EXCERPT Block Start

Figure 4. Macrophage-derived IL-10 influences mortality through regulation of IL-23p19.

(a) Analysis of gene expression by RT-PCR in sorted CD11b⁻CD11c⁺F4/80⁻ DC or CD11b⁺CD11c⁺F4/80⁺ macrophages from large intestines in Il10^flox/floxLysM- Cre or Il10^flox/floxCd4-Cre mice at day 6 after C. rodentium infection. Averages and SD from two independent experiments with 6 mice in each group are shown. (b) Analysis of Il23p19 mRNA transcripts by RT-PCR in large intestine lamina propria macrophages, including GFP⁺(IL-10⁺) and GFP⁻(IL-10⁻), sorted from five to eight Il10^gfp mice before and after 6 days after C. rodentium infection. These data are from 2 independent experiments. (c) Large intestine lamina propria macrophages were sorted from five to eight infected Il10^−/−Rag^−/− mice and cultured for 24h in the absence (black bars) or presence (white bars) of 100ng/ml recombinant mouse IL-10. Supernatants were analyzed for IL23p19 and IL-6 by ELISA. These data are from 2–3 independent experiments. (d,e) Il10^−/−Rag^−/− and Rag^−/− mice or (f,g) Il10^flox/floxLysM-Cre and Il10^flox/floxCd4-Cre mice were infected with C. rodentium. (d–g) At the time of infection, 100μg anti-IL-23 or rat IgG were injected per mouse intravenously. (d, f) Survival curve and (e,g) histology score from middle colon at day 6 after infection are shown. These are from 2 independent experiments with 3–4 mice per group. Student’s t test, * p<.05, ** p<.01, *** p<.001.

EXCERPT Block End

According to the title of the figure legend, how does macrophage-derived IL-10 influence mortality? Answer in one to three sentences.

DATASET EXCERPTS Block Start

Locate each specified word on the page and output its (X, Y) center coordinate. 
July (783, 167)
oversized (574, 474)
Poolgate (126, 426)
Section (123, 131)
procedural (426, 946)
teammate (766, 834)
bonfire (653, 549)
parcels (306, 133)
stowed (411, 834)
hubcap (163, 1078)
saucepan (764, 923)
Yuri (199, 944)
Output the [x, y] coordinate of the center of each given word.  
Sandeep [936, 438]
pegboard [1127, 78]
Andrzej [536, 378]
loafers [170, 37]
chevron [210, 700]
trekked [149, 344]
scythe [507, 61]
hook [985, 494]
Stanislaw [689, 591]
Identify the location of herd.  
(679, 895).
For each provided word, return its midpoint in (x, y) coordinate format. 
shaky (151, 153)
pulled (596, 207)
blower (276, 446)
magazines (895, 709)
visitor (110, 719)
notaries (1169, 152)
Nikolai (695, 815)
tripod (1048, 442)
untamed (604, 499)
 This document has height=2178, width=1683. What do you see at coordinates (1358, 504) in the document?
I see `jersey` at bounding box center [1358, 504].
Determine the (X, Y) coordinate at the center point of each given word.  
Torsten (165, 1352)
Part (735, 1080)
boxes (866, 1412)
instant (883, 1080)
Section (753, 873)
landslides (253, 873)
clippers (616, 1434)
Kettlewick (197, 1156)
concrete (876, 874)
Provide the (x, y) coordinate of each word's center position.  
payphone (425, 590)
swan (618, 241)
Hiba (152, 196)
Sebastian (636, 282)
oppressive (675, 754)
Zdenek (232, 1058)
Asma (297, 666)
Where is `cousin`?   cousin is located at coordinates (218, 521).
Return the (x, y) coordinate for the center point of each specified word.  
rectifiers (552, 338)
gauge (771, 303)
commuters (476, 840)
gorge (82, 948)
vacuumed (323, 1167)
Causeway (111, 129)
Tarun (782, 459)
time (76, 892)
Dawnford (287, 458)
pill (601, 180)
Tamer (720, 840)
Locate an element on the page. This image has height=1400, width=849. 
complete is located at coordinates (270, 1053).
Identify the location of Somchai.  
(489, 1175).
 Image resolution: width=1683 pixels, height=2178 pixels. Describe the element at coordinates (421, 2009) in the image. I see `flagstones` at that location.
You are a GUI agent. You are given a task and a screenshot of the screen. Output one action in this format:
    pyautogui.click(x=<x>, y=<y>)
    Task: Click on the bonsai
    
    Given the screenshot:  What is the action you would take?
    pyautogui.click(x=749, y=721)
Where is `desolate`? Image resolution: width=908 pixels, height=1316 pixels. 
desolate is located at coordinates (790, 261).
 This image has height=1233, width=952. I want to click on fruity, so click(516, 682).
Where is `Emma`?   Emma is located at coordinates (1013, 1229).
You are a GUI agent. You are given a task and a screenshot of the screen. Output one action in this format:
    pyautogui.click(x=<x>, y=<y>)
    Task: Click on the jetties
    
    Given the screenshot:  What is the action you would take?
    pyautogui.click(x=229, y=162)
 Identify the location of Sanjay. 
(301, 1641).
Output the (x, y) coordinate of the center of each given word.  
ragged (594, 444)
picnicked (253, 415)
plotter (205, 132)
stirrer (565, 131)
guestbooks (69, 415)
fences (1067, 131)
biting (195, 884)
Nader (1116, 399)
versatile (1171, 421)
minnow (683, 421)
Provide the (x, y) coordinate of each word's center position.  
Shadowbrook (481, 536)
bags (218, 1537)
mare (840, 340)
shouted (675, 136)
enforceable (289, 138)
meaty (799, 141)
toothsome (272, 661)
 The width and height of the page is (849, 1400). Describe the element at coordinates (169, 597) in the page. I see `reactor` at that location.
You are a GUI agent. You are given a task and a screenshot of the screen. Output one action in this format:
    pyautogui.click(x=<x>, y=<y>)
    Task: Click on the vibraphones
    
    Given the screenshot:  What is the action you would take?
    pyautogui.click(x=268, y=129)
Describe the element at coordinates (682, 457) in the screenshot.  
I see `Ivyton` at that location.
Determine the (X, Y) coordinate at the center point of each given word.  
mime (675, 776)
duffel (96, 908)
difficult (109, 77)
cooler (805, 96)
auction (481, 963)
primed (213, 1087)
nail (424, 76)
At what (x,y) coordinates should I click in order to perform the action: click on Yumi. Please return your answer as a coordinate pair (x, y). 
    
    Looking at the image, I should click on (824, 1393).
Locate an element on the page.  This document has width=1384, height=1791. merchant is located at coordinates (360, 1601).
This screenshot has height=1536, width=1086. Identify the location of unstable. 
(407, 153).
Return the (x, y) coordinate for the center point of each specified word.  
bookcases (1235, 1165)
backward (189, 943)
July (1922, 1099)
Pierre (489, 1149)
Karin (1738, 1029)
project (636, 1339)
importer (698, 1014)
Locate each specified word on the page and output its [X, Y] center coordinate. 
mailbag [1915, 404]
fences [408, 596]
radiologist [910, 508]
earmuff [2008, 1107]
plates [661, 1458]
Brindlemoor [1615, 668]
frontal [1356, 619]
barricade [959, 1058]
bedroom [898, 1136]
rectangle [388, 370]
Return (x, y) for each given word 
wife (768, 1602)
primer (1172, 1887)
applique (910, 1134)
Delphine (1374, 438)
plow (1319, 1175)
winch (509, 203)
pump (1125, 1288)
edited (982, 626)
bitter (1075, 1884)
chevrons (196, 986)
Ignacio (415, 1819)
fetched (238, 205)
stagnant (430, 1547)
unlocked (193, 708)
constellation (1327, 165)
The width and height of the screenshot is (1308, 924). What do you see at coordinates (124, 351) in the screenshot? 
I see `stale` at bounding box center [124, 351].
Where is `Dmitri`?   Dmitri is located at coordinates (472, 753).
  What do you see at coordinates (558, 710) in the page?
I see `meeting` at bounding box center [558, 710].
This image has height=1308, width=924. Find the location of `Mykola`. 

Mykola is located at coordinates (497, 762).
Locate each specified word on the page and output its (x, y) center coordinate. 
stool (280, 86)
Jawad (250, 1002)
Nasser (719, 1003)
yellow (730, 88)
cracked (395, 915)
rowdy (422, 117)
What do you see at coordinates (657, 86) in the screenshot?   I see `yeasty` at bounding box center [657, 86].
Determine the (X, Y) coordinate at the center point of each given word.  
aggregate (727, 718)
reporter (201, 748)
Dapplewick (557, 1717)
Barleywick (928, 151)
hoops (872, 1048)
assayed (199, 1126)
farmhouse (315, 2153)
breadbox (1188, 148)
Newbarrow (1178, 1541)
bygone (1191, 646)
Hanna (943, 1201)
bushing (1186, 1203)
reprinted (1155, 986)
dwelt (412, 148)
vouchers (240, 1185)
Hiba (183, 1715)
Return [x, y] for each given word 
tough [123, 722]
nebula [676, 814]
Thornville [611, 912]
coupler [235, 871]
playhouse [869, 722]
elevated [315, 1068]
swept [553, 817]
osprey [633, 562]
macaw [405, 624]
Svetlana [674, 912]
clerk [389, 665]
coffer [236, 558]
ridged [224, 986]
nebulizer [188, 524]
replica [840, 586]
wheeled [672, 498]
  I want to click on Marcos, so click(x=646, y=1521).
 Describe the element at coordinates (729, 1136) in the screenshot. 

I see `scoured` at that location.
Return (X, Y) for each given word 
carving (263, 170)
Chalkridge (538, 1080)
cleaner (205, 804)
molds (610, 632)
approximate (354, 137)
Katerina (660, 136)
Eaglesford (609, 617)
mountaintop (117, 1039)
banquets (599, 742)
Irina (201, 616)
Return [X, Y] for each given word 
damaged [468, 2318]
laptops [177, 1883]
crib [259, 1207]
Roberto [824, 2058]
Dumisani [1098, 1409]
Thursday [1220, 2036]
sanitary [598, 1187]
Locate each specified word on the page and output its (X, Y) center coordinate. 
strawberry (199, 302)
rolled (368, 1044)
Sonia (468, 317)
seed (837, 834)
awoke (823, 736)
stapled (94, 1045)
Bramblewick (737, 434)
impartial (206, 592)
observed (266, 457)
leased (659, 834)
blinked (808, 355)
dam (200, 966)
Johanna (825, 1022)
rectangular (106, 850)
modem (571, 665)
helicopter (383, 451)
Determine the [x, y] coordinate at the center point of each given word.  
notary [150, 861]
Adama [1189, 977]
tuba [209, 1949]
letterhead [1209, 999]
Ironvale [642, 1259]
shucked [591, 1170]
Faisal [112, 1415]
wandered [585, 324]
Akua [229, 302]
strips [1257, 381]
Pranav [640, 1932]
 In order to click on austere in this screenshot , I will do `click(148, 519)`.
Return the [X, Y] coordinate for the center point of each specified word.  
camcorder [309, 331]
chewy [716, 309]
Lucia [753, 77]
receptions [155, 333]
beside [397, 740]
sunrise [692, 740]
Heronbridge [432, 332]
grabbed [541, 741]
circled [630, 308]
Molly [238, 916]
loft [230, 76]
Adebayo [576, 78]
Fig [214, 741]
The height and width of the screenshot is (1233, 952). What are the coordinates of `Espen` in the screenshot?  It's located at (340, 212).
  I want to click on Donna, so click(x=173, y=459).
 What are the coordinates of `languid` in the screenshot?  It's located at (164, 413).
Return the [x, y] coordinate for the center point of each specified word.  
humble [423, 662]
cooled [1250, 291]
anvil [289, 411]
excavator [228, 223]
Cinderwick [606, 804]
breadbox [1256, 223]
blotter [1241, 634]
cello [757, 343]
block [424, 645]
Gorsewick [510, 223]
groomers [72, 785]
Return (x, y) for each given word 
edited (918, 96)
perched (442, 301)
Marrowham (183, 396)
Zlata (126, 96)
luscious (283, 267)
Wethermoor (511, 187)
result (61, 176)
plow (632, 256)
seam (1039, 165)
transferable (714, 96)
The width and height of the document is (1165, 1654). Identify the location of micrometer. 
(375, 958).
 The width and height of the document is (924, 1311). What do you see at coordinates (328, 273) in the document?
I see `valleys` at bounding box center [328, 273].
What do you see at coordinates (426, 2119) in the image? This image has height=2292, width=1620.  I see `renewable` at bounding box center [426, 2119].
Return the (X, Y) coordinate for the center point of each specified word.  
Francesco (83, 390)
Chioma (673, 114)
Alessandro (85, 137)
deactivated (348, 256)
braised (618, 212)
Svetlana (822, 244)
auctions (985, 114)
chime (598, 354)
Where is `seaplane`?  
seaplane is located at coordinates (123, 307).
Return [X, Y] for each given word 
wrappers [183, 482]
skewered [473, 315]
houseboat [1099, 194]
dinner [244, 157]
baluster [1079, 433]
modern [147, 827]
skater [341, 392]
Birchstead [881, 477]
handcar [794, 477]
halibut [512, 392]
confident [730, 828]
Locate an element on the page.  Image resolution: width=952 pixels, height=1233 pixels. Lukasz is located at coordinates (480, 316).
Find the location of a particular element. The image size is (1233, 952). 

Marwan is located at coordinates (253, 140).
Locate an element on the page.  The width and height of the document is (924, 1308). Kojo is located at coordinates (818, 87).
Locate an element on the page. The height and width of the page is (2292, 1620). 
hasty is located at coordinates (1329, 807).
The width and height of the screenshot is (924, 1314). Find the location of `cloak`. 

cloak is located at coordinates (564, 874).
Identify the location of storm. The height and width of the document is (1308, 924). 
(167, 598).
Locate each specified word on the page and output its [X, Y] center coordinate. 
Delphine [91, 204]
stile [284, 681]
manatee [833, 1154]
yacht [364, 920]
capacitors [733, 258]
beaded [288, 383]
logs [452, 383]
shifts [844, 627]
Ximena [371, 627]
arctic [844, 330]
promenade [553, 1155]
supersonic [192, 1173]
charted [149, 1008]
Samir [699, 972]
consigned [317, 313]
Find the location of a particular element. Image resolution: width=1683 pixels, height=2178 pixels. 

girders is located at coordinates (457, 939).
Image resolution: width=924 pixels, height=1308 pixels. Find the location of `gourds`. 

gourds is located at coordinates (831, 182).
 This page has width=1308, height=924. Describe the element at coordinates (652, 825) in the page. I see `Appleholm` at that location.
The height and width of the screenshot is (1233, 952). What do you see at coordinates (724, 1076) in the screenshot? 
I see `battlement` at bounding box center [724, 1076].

DATASET EXCERPTS Block End

## TASK RESPONSE
The title states that macrophage-derived IL-10 influences mortality through regulation of IL-23p19.